*** EXTRAIT À LIRE

# accès à internet par ethernet avec imac G4



## elie33 (3 Septembre 2012)

Bonjour,
Je suis nouveau, j'ai 13 ans et je suis fan de macs 
Malheureusement à cause de mon jeune age je n'ai pas les moyens de m'acheter un de ces ordis.
Donc j'ai décidé de "réactualiser" l'imac g4 que mes parents avaient acheté en 2002(15";PPC 600Mhz; 128Mo de ram) notamment par l'achat de barrêtes de ram 512M (trouvées sur macway) et surtout en lui remettant internet.
Mais si on ne peut pas faire grand-chose dessus mettre du ram ne sert à rien
A l'époque il était connecté par modem sagem, maintenant nous avons une livebox derniere génération et c'est la que le problème se pose.
Je connecte le cable ethernet à l'imac et la je ne sait pas trop quoi faire dans préférences système>réseau.
Forcément le mode d'emploi de la box ne dit rien concernant un mac d'il y a 10 ans
Je précise que le mac tourne sur Panther(installé hier soir)


----------



## melaure (4 Septembre 2012)

Salut et bienvenu,

Si c'est en 2002, c'est plutôt un iMac G3 avec un écran CRT non ?

Oui tu peux monter un G3/600 à 1 Go de RAM avec deux barettes. Tu pourras le passer sous Tiger qui fonctionne très bien la dessus.

******
*** LISTE DES LIGNES

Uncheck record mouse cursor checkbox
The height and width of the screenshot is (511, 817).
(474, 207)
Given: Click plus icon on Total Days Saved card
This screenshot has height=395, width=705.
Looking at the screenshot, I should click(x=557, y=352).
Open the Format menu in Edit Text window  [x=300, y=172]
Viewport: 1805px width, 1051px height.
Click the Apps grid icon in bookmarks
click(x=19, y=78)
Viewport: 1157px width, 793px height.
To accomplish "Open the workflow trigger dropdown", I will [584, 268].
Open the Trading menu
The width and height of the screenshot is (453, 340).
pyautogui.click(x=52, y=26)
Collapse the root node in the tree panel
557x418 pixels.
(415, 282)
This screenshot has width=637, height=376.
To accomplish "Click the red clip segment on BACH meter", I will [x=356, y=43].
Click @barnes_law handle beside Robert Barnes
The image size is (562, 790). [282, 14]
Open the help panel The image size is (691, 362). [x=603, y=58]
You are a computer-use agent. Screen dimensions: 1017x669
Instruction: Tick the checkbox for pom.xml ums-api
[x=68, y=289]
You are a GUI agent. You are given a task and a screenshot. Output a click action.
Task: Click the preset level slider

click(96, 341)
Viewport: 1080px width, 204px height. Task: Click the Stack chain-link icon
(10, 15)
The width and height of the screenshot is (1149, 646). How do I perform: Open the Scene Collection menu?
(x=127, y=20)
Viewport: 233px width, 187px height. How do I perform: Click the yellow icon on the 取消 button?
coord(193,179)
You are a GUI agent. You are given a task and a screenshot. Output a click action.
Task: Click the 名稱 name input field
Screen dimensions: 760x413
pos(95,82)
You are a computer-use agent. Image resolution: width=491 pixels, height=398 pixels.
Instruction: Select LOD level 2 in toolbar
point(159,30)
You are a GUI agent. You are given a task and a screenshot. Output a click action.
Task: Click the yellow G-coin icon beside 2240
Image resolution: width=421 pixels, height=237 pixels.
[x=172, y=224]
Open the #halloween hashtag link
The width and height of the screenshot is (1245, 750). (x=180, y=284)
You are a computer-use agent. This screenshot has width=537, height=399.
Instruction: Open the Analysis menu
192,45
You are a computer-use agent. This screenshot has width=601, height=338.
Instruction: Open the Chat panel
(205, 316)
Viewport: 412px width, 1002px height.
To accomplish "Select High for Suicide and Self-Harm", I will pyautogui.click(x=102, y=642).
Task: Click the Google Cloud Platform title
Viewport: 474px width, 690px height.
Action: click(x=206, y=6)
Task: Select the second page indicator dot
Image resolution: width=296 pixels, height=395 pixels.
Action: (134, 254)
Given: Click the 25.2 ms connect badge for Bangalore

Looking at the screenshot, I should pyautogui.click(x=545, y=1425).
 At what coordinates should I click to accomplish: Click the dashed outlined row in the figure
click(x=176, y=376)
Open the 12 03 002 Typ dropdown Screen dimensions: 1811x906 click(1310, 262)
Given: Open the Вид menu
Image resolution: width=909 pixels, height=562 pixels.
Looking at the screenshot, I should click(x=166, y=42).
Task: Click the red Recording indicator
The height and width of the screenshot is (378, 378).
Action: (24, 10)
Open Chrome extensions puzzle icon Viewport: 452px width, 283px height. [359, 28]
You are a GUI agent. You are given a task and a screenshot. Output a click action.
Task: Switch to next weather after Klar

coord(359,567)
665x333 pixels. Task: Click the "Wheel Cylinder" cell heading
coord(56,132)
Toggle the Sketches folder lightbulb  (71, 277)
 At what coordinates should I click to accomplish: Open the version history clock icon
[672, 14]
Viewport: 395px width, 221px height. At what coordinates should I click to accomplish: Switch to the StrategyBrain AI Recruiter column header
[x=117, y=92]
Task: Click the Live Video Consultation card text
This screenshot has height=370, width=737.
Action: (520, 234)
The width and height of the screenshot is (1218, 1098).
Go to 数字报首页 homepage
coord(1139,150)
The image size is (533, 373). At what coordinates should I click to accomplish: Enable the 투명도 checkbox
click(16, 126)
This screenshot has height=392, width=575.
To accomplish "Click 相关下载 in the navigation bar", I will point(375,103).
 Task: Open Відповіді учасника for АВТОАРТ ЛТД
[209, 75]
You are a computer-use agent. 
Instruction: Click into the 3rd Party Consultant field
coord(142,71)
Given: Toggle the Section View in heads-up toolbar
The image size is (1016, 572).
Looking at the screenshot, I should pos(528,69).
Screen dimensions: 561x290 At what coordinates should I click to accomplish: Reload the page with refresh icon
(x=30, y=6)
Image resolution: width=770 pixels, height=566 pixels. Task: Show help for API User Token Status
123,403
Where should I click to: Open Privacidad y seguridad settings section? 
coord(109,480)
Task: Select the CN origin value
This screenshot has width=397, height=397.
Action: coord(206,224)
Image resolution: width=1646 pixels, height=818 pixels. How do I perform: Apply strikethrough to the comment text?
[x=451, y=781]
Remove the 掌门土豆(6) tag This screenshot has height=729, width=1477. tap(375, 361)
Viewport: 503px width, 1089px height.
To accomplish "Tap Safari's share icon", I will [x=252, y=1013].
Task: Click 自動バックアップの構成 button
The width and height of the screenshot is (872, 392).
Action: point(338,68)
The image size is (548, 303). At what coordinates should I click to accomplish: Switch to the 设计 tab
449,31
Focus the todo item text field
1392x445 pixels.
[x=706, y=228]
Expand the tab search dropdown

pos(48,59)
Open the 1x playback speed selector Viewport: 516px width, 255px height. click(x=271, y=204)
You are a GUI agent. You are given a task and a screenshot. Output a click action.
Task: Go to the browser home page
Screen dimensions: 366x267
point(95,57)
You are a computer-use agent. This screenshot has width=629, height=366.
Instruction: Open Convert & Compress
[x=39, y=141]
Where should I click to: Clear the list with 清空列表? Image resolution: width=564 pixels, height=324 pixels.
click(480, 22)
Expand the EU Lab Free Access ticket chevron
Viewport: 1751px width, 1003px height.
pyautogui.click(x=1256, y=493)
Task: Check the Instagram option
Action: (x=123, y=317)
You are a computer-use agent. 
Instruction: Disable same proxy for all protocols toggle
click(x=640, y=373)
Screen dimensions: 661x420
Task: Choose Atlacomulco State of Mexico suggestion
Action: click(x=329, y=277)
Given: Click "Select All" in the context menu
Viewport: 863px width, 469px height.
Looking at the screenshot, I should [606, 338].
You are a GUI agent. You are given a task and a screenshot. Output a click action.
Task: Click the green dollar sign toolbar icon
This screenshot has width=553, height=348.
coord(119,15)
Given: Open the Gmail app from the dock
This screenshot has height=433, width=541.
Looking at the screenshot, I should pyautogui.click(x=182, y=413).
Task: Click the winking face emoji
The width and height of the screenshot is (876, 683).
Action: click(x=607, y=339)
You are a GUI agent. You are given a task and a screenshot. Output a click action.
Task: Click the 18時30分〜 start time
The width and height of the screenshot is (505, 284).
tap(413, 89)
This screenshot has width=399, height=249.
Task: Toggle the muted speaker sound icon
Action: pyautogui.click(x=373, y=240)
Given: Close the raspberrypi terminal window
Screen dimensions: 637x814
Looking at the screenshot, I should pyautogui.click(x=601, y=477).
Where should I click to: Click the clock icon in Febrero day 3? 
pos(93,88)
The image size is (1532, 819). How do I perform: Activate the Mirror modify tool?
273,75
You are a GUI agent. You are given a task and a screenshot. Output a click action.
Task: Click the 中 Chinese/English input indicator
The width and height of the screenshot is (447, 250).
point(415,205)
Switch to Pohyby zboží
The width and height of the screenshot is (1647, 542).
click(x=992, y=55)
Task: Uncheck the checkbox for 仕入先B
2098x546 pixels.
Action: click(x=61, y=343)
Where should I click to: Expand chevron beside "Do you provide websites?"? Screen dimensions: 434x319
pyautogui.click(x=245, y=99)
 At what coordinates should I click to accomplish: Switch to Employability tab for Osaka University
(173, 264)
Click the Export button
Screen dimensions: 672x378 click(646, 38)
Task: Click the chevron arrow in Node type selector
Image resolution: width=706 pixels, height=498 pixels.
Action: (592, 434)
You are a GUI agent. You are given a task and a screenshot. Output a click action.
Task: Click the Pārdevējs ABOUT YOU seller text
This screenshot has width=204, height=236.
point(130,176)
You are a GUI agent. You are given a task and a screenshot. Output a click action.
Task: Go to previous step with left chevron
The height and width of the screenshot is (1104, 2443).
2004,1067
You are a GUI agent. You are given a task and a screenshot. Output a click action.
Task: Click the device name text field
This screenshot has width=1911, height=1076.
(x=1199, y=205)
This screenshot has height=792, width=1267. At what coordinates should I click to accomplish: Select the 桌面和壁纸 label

******

◆ **TRAVAIL DEMANDÉ**:
a – Dans le fil sur l'iMac G4, expliquez en une à trois phrases pourquoi elie33 a choisi de remettre à niveau l'ancien iMac familial.
b – Modifiez le passage du fil sur l'iMac G4 en partant de « # accès à internet » et en allant jusqu'à « lui remettant internet. », avec « parents » remplacé par « grands-parents ».
c – D'après le fil sur l'iMac G4, sous quel système le Mac d'elie33 tourne-t-il ?
Les lignes sont tirées d'une autre source.

◆ **EN RÉPONSE**:
a – Fan de Mac, elie33 n'a pas les moyens de s'acheter un de ces ordinateurs à cause de son jeune âge. Il a donc décidé de réactualiser l'iMac G4 que ses parents avaient acheté en 2002.

b –
# accès à internet par ethernet avec imac G4



## elie33 (3 Septembre 2012)

Bonjour,
Je suis nouveau, j'ai 13 ans et je suis fan de macs 
Malheureusement à cause de mon jeune age je n'ai pas les moyens de m'acheter un de ces ordis.
Donc j'ai décidé de "réactualiser" l'imac g4 que mes grands-parents avaient acheté en 2002(15";PPC 600Mhz; 128Mo de ram) notamment par l'achat de barrêtes de ram 512M (trouvées sur macway) et surtout en lui remettant internet.

c – Il tourne sous Panther.